Against that backdrop, I’ve been describing for state policymakers how reductions in our state appropriations put our progress at risk. These reductions would impact the:

  • 30,400 students who receive financial aid or scholarships, utilize our career services and advising, visit our libraries, go to tutoring, or join a student organization;
  • 20,000 faculty and staff who teach and mentor our students, conduct research and probe for answers to Kentucky questions, serve our state, and collaborate with business and industry;
  • 1.5 million patients who visit our clinics and 38,000 who need complex, in-patient care in our hospitals;
  • And, since we’re present in all 120 Kentucky counties, the entire state.

State support remains critical to the work we do. It’s the first dollar in, meaning that the $267 million we receive annually from Kentucky helps make possible a $3.7 billion enterprise that positively impacts every corner of the Commonwealth.

But it’s also clear that we must now think in different ways about our path forward.

From analysis we’ve been conducting in recent months, we know that over the next five years there’s a projected $200 million gap – roughly $40 million a year – between anticipated sources of support and the cost of continuing our work.

We must seek new answers. We must, as we always have, find our path forward.

I have directed Provost David W. Blackwell and Executive Vice President Eric N. Monday to lead a conversation across the campus about how we build a forward-thinking budget that will enable us to pursue aggressively our goals for our University and our Commonwealth. Groups of administrative leaders, faculty, staff, and students are examining the University’s long-term financial needs and revenue opportunities.

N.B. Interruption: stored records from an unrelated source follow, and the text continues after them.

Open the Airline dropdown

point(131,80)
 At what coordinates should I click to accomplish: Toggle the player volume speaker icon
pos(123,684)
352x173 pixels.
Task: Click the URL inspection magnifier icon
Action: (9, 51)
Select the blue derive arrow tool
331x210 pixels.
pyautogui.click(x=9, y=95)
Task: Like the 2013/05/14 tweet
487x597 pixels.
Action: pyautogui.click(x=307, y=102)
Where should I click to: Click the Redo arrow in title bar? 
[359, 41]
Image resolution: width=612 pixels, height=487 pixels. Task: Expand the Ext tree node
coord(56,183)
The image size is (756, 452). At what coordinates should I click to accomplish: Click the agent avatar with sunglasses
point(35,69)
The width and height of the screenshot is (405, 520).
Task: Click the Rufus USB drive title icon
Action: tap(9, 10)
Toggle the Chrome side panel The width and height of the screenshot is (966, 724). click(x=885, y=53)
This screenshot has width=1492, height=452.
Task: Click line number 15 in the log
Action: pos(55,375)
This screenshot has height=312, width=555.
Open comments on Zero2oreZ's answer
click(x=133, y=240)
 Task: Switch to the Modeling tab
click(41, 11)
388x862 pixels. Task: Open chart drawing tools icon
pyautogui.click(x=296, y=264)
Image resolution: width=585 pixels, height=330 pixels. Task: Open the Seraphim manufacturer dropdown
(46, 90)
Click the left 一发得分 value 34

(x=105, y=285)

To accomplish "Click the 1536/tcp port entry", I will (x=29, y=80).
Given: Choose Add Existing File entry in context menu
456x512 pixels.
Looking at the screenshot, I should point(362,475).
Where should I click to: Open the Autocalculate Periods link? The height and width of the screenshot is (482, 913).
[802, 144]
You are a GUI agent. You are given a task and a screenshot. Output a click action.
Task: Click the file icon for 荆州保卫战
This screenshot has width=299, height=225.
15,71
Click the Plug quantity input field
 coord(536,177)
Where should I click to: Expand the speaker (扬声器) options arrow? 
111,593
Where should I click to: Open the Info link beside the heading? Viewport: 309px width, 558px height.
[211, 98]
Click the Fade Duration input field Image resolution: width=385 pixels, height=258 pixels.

Among the many questions they are asking include:

  • Can we grow enrollment strategically over the next five years to educate more students and generate new resources for reinvestment in our campus and our academic enterprise, while maintaining quality?
  • What other initiatives – whether through innovations in online learning; new graduate programs that meet specific workforce needs; or helping more students who are close to a degree complete their work – can we implement to increase student success and generate new resources?
  • Where can we generate more savings in our operations? We have been innovators in creating more energy-efficient buildings and managing revenues more effectively. Are there other sources of savings we can find by working even smarter?
  • Is there important administrative work that can be shared or support that can be provided in ways that make us more productive?
  • How do these new initiatives align with our Strategic Plan?

We need your help in finding the answers, in finding what we are calling “our path forward.” To help facilitate the campus conversation, we have created this website where you can learn more and provide ideas.

We share a common goal for a better Kentucky. And we share a belief about this community’s singular role in making that goal a reality. This process is how, together, we will find the resources to make that mission possible.

As we formulate a University budget for the coming year, we will begin to implement ideas from this process. We will keep you informed as we reach key milestones.

As always, I am grateful for your commitment to all we do as the University for Kentucky.